Exercise material –
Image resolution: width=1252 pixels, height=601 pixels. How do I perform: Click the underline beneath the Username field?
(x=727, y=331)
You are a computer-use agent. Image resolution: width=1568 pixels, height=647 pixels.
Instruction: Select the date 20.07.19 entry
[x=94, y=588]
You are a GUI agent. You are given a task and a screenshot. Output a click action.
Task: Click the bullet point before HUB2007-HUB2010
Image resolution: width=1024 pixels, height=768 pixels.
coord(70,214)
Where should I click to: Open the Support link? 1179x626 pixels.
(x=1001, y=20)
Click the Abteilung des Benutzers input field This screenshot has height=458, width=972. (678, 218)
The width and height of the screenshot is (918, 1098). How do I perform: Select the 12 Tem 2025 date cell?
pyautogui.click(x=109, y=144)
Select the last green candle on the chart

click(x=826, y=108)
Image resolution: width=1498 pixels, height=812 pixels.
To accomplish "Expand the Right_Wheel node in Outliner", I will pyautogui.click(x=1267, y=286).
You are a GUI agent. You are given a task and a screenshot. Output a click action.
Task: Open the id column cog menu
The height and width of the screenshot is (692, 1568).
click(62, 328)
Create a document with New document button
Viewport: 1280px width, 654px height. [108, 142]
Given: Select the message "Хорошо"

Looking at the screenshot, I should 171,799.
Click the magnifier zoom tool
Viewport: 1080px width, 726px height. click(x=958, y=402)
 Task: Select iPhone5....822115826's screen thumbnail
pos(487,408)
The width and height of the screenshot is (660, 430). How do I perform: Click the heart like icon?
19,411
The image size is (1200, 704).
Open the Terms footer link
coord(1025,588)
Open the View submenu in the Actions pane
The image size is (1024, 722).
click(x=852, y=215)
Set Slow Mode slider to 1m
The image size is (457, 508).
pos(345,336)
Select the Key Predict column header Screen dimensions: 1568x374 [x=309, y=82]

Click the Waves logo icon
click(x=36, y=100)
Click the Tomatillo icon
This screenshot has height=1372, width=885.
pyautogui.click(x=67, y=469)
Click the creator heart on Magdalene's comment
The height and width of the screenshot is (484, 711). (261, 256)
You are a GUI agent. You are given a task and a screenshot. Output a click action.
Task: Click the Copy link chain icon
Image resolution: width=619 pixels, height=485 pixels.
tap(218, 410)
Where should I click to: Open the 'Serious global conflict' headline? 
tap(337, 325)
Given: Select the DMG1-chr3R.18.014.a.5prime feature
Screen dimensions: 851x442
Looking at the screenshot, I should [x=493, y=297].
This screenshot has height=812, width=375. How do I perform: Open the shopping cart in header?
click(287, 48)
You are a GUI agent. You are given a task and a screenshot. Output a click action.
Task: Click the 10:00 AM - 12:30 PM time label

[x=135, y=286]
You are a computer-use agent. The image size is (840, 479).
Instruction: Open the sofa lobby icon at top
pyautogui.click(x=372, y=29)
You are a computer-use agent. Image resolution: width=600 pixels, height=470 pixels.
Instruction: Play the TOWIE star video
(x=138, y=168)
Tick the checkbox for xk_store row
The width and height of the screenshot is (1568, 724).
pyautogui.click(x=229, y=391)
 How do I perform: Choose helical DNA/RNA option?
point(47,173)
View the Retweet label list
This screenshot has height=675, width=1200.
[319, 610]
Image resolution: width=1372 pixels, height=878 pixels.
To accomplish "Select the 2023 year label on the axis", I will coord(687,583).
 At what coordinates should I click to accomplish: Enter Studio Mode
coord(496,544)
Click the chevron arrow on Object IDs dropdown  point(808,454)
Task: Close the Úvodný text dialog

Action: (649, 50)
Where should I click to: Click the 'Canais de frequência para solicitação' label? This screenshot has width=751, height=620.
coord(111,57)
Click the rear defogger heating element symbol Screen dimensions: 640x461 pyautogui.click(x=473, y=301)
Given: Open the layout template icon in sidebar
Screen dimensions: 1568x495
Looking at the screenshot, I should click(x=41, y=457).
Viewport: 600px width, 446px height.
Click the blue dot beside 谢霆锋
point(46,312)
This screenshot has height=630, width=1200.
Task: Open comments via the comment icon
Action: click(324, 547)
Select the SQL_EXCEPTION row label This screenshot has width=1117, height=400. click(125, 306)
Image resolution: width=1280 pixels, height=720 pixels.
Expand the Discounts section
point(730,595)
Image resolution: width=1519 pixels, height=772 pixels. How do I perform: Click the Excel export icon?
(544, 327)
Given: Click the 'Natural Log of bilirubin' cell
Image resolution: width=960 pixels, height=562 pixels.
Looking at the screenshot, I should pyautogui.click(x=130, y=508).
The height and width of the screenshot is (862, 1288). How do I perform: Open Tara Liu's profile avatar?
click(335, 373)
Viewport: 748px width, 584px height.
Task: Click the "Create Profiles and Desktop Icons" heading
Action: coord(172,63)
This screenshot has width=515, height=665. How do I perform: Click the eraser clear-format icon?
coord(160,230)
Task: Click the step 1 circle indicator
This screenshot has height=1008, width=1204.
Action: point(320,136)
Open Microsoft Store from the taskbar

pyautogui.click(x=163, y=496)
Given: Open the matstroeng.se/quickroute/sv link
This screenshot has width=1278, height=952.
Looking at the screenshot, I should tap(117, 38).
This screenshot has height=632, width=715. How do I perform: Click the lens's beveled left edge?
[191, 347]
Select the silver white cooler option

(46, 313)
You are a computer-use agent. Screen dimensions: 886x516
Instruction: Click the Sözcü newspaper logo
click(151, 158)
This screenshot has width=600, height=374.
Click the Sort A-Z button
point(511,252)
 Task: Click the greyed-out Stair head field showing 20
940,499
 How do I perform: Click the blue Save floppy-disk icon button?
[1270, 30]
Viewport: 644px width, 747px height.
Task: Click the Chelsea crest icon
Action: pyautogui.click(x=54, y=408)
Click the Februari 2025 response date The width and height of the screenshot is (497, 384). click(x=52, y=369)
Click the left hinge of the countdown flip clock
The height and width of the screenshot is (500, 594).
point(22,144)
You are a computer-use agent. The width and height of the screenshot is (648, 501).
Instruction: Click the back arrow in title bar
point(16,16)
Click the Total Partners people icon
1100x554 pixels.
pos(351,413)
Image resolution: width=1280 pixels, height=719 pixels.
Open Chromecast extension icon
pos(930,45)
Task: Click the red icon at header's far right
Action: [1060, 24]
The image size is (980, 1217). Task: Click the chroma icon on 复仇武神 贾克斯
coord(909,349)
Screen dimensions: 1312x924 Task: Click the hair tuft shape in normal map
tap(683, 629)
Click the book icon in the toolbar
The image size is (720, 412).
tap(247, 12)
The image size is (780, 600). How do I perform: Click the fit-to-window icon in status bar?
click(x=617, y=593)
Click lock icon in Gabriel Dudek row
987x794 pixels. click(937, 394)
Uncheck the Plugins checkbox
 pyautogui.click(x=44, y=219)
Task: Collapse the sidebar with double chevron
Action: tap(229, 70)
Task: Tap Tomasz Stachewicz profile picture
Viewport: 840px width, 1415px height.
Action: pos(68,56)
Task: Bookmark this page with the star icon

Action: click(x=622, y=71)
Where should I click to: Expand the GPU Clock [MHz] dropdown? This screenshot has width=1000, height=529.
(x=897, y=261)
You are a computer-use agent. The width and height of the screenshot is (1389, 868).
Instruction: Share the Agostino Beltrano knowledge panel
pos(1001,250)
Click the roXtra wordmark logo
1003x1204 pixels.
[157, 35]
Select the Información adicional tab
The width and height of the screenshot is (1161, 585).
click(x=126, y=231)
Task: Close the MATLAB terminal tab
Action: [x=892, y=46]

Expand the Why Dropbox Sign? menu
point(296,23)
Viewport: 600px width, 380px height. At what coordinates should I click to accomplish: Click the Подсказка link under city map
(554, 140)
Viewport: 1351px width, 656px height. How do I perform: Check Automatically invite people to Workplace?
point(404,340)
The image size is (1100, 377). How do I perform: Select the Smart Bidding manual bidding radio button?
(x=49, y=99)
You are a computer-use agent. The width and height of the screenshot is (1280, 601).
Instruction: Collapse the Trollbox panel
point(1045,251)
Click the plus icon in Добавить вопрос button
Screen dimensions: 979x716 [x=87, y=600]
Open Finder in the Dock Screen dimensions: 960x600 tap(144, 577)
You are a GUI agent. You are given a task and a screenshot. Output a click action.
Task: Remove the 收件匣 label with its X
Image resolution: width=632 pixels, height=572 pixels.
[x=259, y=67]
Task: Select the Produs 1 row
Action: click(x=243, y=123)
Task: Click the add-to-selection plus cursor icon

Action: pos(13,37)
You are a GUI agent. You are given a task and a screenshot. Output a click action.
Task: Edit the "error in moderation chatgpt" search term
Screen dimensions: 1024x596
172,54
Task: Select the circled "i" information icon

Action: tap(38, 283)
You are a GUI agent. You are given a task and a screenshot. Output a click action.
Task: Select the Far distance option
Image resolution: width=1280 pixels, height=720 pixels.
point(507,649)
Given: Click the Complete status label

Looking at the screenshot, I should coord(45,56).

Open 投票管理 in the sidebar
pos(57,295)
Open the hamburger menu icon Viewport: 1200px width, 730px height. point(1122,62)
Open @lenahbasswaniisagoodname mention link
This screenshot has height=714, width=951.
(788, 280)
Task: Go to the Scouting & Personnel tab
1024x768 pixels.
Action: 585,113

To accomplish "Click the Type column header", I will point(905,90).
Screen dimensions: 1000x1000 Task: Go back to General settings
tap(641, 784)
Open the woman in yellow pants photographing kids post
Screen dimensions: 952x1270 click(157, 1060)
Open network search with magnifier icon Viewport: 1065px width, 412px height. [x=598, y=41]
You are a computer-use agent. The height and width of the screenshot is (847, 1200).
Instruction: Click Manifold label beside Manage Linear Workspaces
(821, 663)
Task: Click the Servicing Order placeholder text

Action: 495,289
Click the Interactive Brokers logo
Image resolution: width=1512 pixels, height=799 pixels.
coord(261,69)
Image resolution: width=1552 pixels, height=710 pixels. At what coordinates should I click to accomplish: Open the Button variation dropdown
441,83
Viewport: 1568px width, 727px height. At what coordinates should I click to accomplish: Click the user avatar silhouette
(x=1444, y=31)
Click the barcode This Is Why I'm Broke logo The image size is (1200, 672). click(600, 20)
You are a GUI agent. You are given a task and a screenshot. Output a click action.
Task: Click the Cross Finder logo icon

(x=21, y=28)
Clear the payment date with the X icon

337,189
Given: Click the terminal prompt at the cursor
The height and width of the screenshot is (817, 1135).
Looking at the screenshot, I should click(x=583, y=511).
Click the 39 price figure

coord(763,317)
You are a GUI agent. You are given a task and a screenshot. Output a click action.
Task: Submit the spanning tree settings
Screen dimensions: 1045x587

Problem to work on –
Go through the lines above and count those with "column"; report only the number.

Exercise result –
3